§ **WORK TO DO**
1. List the periods that the talk page discussion below names as making up the Pre-Iron Age.
2. In the talk page discussion below, who is named as the main supporter of the Minimalist school?
3. Decide whether each statement agrees with the talk page discussion below. Answer yes or no for each, and quote the words from the discussion that settle it.
(a) The Minimalist school is also known as the Copenhagen school.
(b) The Centrist school is described as the biggest school.
(c) The first post proposes splitting the subject into six linked pages.

§ **TEXT SHOWN**
--- Start ---

The subject is too large and contentious.[edit]

I think we should break it up into six linked pages. First we separate the secular Israel Finkelstein type interpretations from the purely biblical interpretations. Then we separate the history into three phases as (pre-Iron Age), (Age I, IIA, IIB, IIC), (Exile to Roman/Christian).

So you're talking about the high and low chronology debate in Israel (which is now pretty much resolved because of how close the dates have gotten) or the three main schools of archaeological interpretation (Minimalist, Centrist, and Maximalist)? I'm a wee bit confused here as you seem to be talking about several different things as if they're one issue. Sir William Matthew Flinders Petrie | Say Shalom! 20 Adar 5775 01:54, 11 March 2015 (UTC)
As I said, the three primary schools of interpretation are Minimalist (also called Copenhagen school, and believe the Bible has little or no value as a history) supported mainly by Niels Peter Lemche, but none of them are archaeologists (I'm a biblical centrist and like my fellow centrists, don't much care for the minimalists), Centrist (Bible has some truth borne out by archaeology), supported by many people such as Eric H. Cline, Fink, and a whole host of others, and lastly the Maximalists (the Bible is 100% true and this is proved by archaeology), that's the biggest school, and there you have Dever, all the Mazars, Tom Levy, etc. As for Pre-Iron Age would be Palaeolithic, Neolithic, Chalcolithic, and Bronze Age. Unless we're talking about history in terms of written records, in which case, hmmm... maybe the Merneptah stele. A good book to start with would be Cline's a A Very Short Introduction to Biblical Archaeology so we can attack this problem best. Sir William Matthew Flinders Petrie | Say Shalom! 20 Adar 5775 03:12, 11 March 2015 (UTC)

--- End ---

§ **STORED DATA**
--- Start ---

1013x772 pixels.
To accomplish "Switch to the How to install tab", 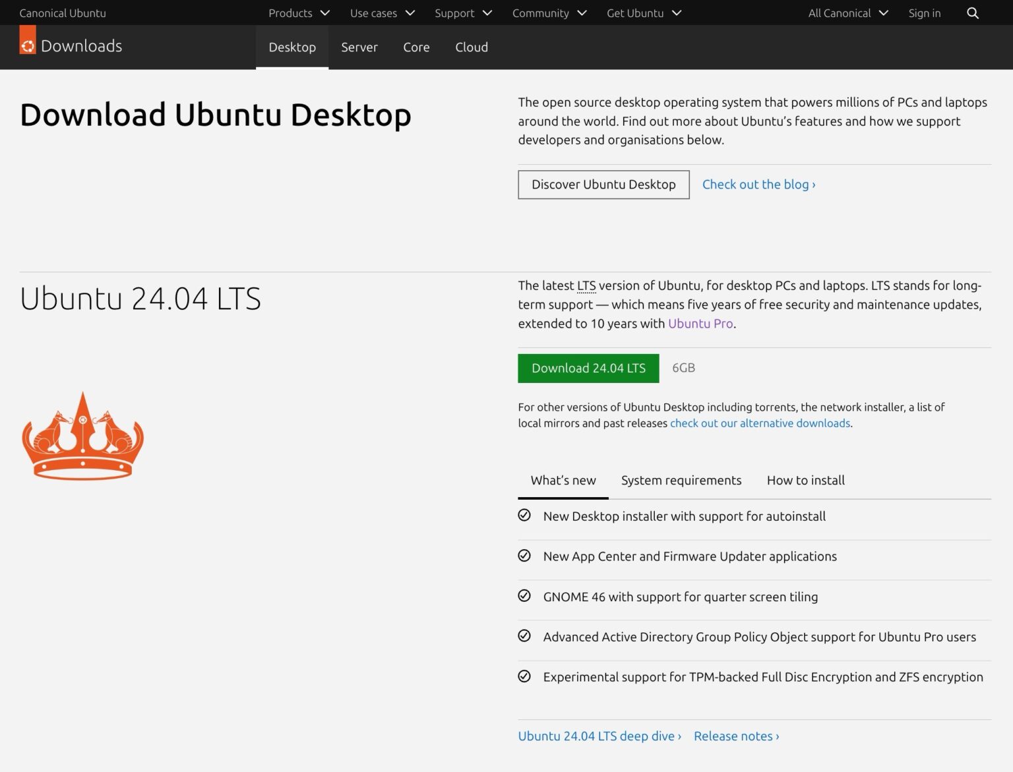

--- End ---

§ **ANSWERS TO THE PROBLEMS**
1. Palaeolithic, Neolithic, Chalcolithic, and Bronze Age

2. Niels Peter Lemche

3.
(a) Yes: "also called Copenhagen school"
(b) No: "lastly the Maximalists (the Bible is 100% true and this is proved by archaeology), that's the biggest school"
(c) Yes: "break it up into six linked pages"